Disruption of cell adhesion molecules in cGrp94^f/f livers at 2 months. (A and B) Immunofluorescence staining of Cx26 (A) and Cx32 (B) in frozen liver sections. Nuclei were stained with DAPI (blue). Scale bar: 20 μm. (C) Schematic drawing of E-cadherin zonal expression pattern (red) in WT and diffuse expression (pink) in cGrp94^f/f livers. Immunofluorescence co-staining of integrin β1 (green) and E-cadherin (red) of the boxed areas (U1,2 and L1,2) is shown below. White arrows denote clusters of liver progenitor/bile duct cells expressing high levels of E-cadherin near PVs. (D) Immunofluorescence staining of E-cadherin (green) and panCK (red). Double-positive cells are indicated by white arrows. PV: portal vein; CV: central vein. Scale bar (C, D): 50 μm.

Fig. 4

Biallelic deletion of Pten and Grp94 in the liver accelerates liver tumorigenesis. (A) Western blot of liver lysates at 2 months. (B) Liver H&E and Ki67 staining at 2 months showing proliferative cells (black arrows). Arrowheads denote bile ducts. Scale bar: 25 μm. (C) Liver appearance and weight at 8–9 months presented as mean ± s.e. (**P<0.01 and ***P<0.001). (D) Same as B but at 8–9 months.

Fig. 5

HCC and CC formation in cPten^f/fGrp94^f/f mice. (A) Liver tumor spectrum. Each circle represents one mouse. The solid and open circles represent mice with and without tumors, respectively. (B) H&E staining of liver tumors in cP^f/f94^f/f mice (8 months) showed compact trabecular growth structures of HCC and altered tubule structures protruding to the duct lumen characteristic of CC. Right panels represent 2X magnification of the boxed regions. (C) Immunofluorescence staining with HepPar1 (green) and panCK (red) identified HCC and CC, respectively in cP^f/f94^f/f livers (9 months).
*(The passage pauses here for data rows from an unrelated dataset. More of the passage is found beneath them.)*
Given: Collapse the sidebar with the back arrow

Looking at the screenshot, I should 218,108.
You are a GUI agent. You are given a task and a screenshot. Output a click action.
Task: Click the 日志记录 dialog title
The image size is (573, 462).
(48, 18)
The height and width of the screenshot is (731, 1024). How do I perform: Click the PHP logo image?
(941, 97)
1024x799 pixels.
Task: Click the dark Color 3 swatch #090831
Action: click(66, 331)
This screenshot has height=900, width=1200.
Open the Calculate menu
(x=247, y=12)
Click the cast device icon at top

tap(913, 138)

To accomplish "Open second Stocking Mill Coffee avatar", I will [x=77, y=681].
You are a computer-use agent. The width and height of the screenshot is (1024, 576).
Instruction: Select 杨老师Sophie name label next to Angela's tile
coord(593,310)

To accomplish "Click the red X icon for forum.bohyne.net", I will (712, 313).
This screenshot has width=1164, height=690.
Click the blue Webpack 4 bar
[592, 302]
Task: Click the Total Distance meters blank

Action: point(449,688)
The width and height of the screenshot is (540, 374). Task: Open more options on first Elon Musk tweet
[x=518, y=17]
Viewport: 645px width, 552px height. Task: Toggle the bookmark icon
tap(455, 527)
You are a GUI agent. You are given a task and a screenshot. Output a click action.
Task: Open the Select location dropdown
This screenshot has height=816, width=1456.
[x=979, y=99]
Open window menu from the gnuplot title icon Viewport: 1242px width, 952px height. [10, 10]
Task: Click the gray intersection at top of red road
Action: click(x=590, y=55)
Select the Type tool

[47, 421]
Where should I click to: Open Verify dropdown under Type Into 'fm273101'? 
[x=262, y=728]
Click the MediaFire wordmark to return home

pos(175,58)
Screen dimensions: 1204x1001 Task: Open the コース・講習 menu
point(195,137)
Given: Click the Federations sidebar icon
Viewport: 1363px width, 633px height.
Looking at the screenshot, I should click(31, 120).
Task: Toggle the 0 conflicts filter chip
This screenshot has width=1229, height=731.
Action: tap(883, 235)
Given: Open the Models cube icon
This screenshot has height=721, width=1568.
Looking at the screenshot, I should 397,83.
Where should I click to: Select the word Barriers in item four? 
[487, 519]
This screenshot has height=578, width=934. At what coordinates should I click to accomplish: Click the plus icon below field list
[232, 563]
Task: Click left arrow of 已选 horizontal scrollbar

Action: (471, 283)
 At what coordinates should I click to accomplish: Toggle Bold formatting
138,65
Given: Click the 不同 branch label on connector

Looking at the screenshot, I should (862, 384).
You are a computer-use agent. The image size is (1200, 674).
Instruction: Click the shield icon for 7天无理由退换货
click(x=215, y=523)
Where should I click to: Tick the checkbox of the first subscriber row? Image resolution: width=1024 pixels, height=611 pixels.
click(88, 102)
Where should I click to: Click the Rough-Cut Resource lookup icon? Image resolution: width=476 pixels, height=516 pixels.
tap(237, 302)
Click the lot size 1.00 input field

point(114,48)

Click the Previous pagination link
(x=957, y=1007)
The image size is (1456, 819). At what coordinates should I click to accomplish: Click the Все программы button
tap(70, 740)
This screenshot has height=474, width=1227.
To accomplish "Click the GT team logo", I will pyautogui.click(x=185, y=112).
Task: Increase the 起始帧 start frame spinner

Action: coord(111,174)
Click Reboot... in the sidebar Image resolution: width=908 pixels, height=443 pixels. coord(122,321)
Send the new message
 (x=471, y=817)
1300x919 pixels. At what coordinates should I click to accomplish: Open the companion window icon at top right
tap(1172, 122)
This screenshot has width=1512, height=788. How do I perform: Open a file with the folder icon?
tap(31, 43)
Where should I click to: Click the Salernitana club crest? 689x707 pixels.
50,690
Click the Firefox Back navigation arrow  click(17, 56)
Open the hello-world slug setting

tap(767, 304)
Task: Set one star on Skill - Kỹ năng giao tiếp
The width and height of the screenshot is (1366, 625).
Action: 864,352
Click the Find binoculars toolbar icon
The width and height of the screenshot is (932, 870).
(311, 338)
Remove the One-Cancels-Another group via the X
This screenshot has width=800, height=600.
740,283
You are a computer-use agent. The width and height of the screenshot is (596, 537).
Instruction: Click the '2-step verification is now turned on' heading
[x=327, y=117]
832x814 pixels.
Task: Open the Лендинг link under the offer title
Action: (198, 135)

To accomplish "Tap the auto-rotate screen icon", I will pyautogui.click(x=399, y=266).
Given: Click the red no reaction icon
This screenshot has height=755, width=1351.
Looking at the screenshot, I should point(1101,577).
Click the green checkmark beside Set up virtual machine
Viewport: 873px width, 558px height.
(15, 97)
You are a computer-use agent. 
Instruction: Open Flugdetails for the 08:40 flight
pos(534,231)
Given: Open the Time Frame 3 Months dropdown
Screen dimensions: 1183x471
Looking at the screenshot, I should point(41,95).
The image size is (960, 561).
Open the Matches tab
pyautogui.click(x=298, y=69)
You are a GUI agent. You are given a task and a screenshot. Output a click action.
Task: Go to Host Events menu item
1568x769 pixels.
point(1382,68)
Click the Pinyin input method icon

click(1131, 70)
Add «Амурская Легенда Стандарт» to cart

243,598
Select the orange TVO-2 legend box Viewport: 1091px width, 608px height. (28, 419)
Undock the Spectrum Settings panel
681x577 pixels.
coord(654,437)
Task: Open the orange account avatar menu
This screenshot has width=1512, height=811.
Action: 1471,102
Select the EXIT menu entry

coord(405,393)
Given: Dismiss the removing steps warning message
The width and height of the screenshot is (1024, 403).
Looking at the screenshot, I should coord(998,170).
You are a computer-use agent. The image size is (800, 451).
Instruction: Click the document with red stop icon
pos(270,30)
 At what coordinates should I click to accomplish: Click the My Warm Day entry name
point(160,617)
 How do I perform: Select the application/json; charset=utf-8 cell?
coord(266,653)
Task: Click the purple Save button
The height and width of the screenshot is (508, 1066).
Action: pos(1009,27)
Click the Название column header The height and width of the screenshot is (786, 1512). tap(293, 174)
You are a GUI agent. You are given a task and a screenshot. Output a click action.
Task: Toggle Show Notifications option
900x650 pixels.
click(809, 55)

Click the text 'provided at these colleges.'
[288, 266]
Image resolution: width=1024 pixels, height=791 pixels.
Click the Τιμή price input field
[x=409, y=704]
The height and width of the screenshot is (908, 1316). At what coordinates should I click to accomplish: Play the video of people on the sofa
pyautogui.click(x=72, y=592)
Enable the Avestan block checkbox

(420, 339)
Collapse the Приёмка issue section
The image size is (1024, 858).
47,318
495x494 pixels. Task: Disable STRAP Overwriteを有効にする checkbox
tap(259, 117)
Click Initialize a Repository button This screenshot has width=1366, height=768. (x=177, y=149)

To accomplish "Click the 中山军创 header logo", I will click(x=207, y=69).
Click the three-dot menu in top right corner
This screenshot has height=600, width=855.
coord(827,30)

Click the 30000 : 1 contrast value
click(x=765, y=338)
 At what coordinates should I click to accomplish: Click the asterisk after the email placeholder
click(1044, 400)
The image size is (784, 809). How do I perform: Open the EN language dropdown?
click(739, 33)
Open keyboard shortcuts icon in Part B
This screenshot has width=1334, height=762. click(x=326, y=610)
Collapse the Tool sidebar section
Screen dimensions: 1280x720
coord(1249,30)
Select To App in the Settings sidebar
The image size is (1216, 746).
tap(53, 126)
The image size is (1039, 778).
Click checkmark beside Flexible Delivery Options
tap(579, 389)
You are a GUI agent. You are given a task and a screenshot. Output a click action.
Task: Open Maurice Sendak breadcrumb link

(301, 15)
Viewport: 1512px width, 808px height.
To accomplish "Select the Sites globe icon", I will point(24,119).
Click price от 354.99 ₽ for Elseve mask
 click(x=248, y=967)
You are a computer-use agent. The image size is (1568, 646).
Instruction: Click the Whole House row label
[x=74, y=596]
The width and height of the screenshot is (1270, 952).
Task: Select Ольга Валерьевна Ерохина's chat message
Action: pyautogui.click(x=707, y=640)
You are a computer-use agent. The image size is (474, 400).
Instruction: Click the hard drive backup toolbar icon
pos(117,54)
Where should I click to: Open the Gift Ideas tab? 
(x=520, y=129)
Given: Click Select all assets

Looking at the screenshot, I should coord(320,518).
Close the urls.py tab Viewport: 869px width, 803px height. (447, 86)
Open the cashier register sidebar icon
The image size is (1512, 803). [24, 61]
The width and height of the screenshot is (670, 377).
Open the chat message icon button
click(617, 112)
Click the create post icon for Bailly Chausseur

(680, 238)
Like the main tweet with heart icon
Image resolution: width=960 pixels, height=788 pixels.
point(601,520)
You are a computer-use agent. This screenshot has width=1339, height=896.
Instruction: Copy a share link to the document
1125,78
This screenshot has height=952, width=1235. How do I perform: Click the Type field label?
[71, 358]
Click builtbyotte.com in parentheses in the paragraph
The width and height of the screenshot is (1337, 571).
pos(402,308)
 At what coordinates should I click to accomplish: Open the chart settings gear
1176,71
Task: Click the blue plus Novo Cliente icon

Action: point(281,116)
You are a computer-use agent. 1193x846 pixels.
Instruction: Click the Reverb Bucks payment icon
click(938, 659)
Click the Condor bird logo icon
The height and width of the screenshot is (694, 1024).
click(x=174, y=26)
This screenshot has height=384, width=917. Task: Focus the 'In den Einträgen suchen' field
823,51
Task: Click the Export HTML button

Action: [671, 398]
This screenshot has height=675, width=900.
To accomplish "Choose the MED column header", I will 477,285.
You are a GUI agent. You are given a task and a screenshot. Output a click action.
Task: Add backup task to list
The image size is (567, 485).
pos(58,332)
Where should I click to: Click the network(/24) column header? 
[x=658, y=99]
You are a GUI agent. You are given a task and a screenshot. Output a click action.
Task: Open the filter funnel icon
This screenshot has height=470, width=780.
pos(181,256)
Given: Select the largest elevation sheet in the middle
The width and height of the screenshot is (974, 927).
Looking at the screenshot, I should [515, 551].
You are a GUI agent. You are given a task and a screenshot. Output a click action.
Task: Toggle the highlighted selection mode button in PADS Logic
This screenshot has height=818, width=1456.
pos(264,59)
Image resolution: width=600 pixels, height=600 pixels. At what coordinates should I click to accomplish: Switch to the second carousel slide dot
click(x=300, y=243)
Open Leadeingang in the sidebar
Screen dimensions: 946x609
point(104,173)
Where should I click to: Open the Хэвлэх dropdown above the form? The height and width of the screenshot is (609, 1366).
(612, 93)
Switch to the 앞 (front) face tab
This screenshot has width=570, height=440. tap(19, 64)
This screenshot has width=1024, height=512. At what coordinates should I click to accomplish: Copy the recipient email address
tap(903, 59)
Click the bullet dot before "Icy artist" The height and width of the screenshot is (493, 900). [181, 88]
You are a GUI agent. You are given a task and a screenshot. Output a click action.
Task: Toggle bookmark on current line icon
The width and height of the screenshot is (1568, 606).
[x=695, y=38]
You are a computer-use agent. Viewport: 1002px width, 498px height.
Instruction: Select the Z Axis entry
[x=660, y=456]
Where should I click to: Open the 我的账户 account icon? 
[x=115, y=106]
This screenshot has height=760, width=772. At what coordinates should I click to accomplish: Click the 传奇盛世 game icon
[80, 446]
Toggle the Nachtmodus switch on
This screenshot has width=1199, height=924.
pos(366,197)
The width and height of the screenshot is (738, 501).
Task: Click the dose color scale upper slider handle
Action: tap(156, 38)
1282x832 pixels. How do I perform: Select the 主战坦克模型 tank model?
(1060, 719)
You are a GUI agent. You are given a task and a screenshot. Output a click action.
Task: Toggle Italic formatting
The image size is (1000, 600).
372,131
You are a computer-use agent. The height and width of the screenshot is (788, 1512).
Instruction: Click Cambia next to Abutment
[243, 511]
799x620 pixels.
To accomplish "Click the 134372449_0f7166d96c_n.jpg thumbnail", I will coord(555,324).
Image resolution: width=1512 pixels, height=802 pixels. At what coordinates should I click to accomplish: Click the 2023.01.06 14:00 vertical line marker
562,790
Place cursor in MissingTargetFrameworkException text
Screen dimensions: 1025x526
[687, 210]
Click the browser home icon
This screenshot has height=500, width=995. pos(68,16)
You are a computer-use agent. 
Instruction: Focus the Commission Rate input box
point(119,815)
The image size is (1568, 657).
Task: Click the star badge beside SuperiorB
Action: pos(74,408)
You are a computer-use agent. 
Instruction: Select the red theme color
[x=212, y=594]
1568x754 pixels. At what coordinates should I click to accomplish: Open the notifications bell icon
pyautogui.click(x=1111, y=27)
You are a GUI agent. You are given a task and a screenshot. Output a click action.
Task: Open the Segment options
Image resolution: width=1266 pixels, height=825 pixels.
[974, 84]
Nuclei were stained with DAPI (blue). PV: portal vein. Scale bar: 50 μm.

Fig. 6

Expansion of LPCs in cPten^f/fGrp94^f/f mice. (A) Quantitative PCR analysis of LPC markers EpCAM, AFP, and CK19. (B) Immunofluorescence staining of cP^f/f94^f/f livers at 9 months with HepPar1 (green) and panCK (red) identifies bi-lineage LPCs (white arrows). Nuclei were stained with DAPI (blue). PV: portal vein. Scale bar: 25 μm. (C) Plasma ALT measurements. (D) Quantitation of liver TUNEL staining at 2 months. All data are presented as mean ± s.e. (*P<0.05 and **P<0.01).

Fig. 7

Disturbance of cell junctions in cPten^f/fGrp94^f/f livers at 2 months. Immunofluorescence staining of Cx26 (A) and Cx32 (B) in frozen liver section. Nuclei were stained with DAPI (blue). Scale bar: 20 μm. (B) Schematic drawings of liver E-cadherin expression patterns. PV: portal vein; CV: central vein. Double staining of integrin β1 (green) and E-cadherin (red) of the boxed areas (U1,2,3 and L1,2,3) is shown below. White arrows indicate clusters of liver progenitor/bile duct cells with strong E-cadherin. Scale bar: 50 μm.

Fig. 8

ERK activation in premalignant cPten^f/fGrp94^f/f livers at 2 months. (A) Representative Western blots of liver lysates for the indicated proteins. (B) Same as (A) except ERK was analyzed. (C) Staining of p-ERK in the liver. The boxed area was enlarged with black arrows denoting positive cells morphologically similar to LPCs. Scale bar: 50 μm. (D) Summary model on how hepatic GRP94 depletion promotes PTEN-null induced tumorigenesis. PV: portal vein.